He did not return, leaving the office of mayor of Iloilo City vacant. The Ombudsman ordered the dismissal of Mabilog, and Vice Mayor Jose Espinosa III was appointed as the new mayor to serve the remainder of Mabilog's third term until 2019.

Mabilog and his family subsequently filed for political asylum in the United States and said that he would only return to the Philippines until Duterte left the presidency.

In 2021, the Court of Appeals (CA) dismissed an administrative complaint filed against Mabilog in connection with his alleged unexplained wealth, which had been the basis for his removal from office in 2017.

=== Return to the Philippines ===
On September 10, 2024, Mabilog returned to the Philippines and surrendered himself to the National Bureau of Investigation to face graft charges. He was released on September 11 after posting bail.
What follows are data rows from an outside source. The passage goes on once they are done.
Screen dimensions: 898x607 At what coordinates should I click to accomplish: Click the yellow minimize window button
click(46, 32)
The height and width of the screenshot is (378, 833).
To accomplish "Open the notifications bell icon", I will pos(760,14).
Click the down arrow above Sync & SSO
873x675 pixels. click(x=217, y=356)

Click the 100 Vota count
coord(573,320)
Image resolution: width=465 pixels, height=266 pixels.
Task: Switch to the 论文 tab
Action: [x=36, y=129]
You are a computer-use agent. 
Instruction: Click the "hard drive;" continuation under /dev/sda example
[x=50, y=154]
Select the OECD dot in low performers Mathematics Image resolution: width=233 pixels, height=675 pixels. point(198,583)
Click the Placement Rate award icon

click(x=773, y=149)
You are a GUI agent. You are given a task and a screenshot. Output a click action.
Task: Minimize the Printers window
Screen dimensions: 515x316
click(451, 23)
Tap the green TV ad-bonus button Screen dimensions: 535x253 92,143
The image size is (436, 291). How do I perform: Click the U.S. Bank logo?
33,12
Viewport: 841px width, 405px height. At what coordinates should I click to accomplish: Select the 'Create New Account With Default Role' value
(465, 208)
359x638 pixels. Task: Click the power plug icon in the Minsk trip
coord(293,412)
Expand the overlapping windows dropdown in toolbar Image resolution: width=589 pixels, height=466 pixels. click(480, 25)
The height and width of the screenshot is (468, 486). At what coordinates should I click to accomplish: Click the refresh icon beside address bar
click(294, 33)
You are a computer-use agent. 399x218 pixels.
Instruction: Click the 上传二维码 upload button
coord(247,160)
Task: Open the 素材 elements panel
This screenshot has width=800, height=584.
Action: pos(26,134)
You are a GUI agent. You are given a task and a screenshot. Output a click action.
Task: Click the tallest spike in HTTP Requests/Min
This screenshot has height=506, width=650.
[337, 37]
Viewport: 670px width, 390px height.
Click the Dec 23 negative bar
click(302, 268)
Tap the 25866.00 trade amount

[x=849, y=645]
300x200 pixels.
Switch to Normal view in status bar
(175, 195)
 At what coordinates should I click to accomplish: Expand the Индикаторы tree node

Mabilog appeared in an inquiry by the House of Representatives Quad-Committee that he exiled himself due to threats to his life during the Duterte administration and that there was a plan to implicate him, 2016 presidential candidate and former Interior and Local Government Secretary Mar Roxas, and Mabilog's cousin, former Senator Franklin Drilon, as drug lords.

Philippine Drug Enforcement Agency (PDEA) Director General Moro Virgilio Lazo also confirmed that Mabilog was never included in the PDEA's narcotics drug list under the Duterte administration, despite his name appearing on the list produced by Duterte, alongside other political figures allegedly involved in illegal drugs.

On September 20, 2024, Mabilog returned to Iloilo City after seven years of hiding. In January 2025, he was granted executive clemency by President Bongbong Marcos.

On May 1, 2025, Mabilog was appointed Special Adviser to House Speaker Martin Romualdez.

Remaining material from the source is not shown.